Brooklyn complex faces opposition from neighbors

As the proposal for the $900 million, mixed-use Brooklyn complex known as 80 Flatbush wends its way through the city’s public-review process, it faces opposition over density, congestion and what its critics regard as a sweetheart deal between its developer and a city agency.

But the real hate appears to come from residents of a single neighboring building — One Hanson Place, the former Williamsburg Bank tower that’s home to condo owners fearful of losing their views, a Post analysis has found.

The 80 Flatbush plan from Alloy Development and the New York City Education Construction Fund is to have 900 apartments (including 200 “affordable”), office and retail space and two new public schools.

Although often described as a “megaproject,” 80 Flatbush will have only about 1.3 million square feet, the size of a single large office tower, spread over five buildings on roughly 1.4 acres — three of them new and two dating from the 19th century. The triangular site two blocks from Barclays Center is bounded by Flatbush Avenue, Schermerhorn Street, Third Avenue and State Street.

The project is in ULURP because it needs a zoning change to allow larger buildings than are currently permitted.

Much of the staunchest resistance to it comes from residents of One Hanson Place, as reflected in negative comments submitted last summer to ECF Executive Director Jennifer Maldonado prior to an environmental review, and obtained by The Post.

Of 153 critical comments from nearby residents, more than 25 percent were from condo-dwellers at One Hanson Place. Some mentioned that a slender, 74-story tower planned at 80 Flatbush would block their views. Others reversed the perspective and said that it would prevent residents of other Brooklyn neighborhoods from seeing their own landmarked tower, famous for its top-floor clocks on four sides.

Among the One Hanson Place residents who wrote to ECF was Ben Richardson, the head of resistance group Block 80 Flatbush Towers, which recently conducted an online poll for area residents to weigh in on 80 Flatbush.

As New York YIMBY first reported, the poll was taken down when respondents came out in favor of the project by 3-1. Richardson later told the Brooklyn Paper he took down the poll because he believed it had been “hacked” by mysterious votes cast from foreign countries including Romania.

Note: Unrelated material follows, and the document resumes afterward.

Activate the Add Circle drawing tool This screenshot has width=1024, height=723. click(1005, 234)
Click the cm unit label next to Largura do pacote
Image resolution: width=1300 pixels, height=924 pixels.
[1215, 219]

Richardson told us by email that he’s not opposed to redeveloping the site, but he believes the 74-story tower is wrong for it and the financial arrangements between Alloy and the ECF are too favorable to the developer.

The project is also opposed by the Municipal Art Society. But it’s supported by the New York Landmarks Conservancy, Transportation Alternatives and the Arab-American Family Support Center.

The latter is pleased that 80 Flatubsh includes a larger, modern Khalil Gibran International Academy, the city’s first Arabic-language public school, which is currently scrunched into an antiquated small space.